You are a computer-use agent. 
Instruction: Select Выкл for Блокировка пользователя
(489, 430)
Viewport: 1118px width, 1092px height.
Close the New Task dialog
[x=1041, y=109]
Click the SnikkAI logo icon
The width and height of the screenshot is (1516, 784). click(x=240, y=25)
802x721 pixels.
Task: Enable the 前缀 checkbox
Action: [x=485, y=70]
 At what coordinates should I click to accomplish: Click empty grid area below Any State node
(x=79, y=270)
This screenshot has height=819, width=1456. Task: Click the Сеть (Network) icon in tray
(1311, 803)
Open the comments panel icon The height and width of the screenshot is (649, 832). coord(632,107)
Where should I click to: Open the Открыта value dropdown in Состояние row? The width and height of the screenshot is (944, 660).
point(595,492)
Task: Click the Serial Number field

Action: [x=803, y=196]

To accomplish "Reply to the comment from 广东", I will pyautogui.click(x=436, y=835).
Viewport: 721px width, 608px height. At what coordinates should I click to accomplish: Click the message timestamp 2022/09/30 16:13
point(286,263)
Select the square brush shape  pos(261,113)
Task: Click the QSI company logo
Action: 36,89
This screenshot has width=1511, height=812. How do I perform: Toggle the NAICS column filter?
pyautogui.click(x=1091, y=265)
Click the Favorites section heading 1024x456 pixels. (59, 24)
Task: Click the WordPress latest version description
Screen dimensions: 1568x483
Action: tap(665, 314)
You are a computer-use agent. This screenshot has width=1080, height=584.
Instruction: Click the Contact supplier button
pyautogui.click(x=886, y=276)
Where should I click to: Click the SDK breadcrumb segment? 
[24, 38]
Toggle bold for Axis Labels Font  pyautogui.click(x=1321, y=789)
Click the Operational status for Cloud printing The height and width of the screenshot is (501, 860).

····················

### Description of the task
From the first line to the last, retype the records exactly.

### Task response
You are a computer-use agent. 
Instruction: Select Выкл for Блокировка пользователя
(489, 430)
Viewport: 1118px width, 1092px height.
Close the New Task dialog
[x=1041, y=109]
Click the SnikkAI logo icon
The width and height of the screenshot is (1516, 784). click(x=240, y=25)
802x721 pixels.
Task: Enable the 前缀 checkbox
Action: [x=485, y=70]
 At what coordinates should I click to accomplish: Click empty grid area below Any State node
(x=79, y=270)
This screenshot has height=819, width=1456. Task: Click the Сеть (Network) icon in tray
(1311, 803)
Open the comments panel icon The height and width of the screenshot is (649, 832). coord(632,107)
Where should I click to: Open the Открыта value dropdown in Состояние row? The width and height of the screenshot is (944, 660).
point(595,492)
Task: Click the Serial Number field

Action: [x=803, y=196]

To accomplish "Reply to the comment from 广东", I will pyautogui.click(x=436, y=835).
Viewport: 721px width, 608px height. At what coordinates should I click to accomplish: Click the message timestamp 2022/09/30 16:13
point(286,263)
Select the square brush shape  pos(261,113)
Task: Click the QSI company logo
Action: 36,89
This screenshot has width=1511, height=812. How do I perform: Toggle the NAICS column filter?
pyautogui.click(x=1091, y=265)
Click the Favorites section heading 1024x456 pixels. (59, 24)
Task: Click the WordPress latest version description
Screen dimensions: 1568x483
Action: tap(665, 314)
You are a computer-use agent. This screenshot has width=1080, height=584.
Instruction: Click the Contact supplier button
pyautogui.click(x=886, y=276)
Where should I click to: Click the SDK breadcrumb segment? 
[24, 38]
Toggle bold for Axis Labels Font  pyautogui.click(x=1321, y=789)
Click the Operational status for Cloud printing The height and width of the screenshot is (501, 860).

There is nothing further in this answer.